On the Iranian side, Khatami certainly knows that private exchanges would lead to pressure for official contacts. His assertion that Iran doesn’t need the latter is nonsense. Surely he knows better; the state of Iran’s economy alone dictates that need, not to mention the reality of the American political/military presence in the Gulf region, which is not going away soon.

And on the American side, the current crisis with Iraq must certainly have triggered a new awareness among policy- makers of Iran’s place in our strategic interests in the region. This is a country with the potential for regional dominance; long a major crossroads of East and West, it is now a place of some North/South consequence for the oil and the politics of Central Asia. The U.S. must somehow find a way to deal directly with the government in Tehran if our differences are ever to be addressed and our interests furthered.

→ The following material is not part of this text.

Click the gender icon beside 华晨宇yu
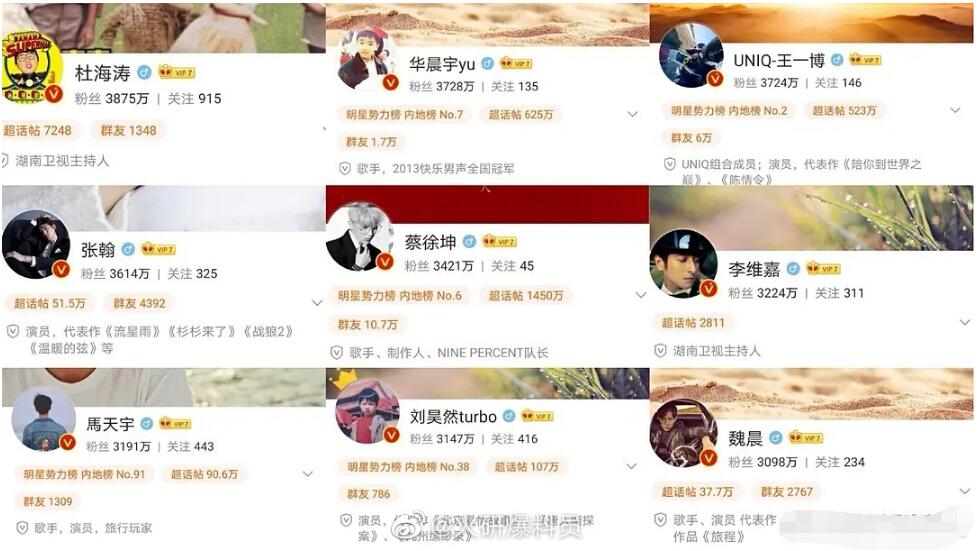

The challenge for serious-minded realists on both sides is how to exploit the small openings beginning to appear. Both governments have begun lowering their rhetoric, the first essential for any attempt at dialogue. Both can benefit from greater private exchanges, to nurture the common ground they share in human terms, not least in the fact that the United States is home to the second largest Persian-speaking population in the world. But it is well past time to seek official exchanges, at the outset simply to find a place, preferably out of sight, to sit down and talk, in the first instance simply about how to talk, without preconditions. U.N. Ambassador Bill Richardson marveled recently to the press that he and Foreign Minister Kharrazi had actually shaken hands at a conference in Davos. Perhaps it is time for both governments to consider emulating what the Israelis and Palestinians did and send trusted emissaries off to a quiet place like Oslo, to explore putting together an agenda for dialogue.

Nothing should ever stay the same forever.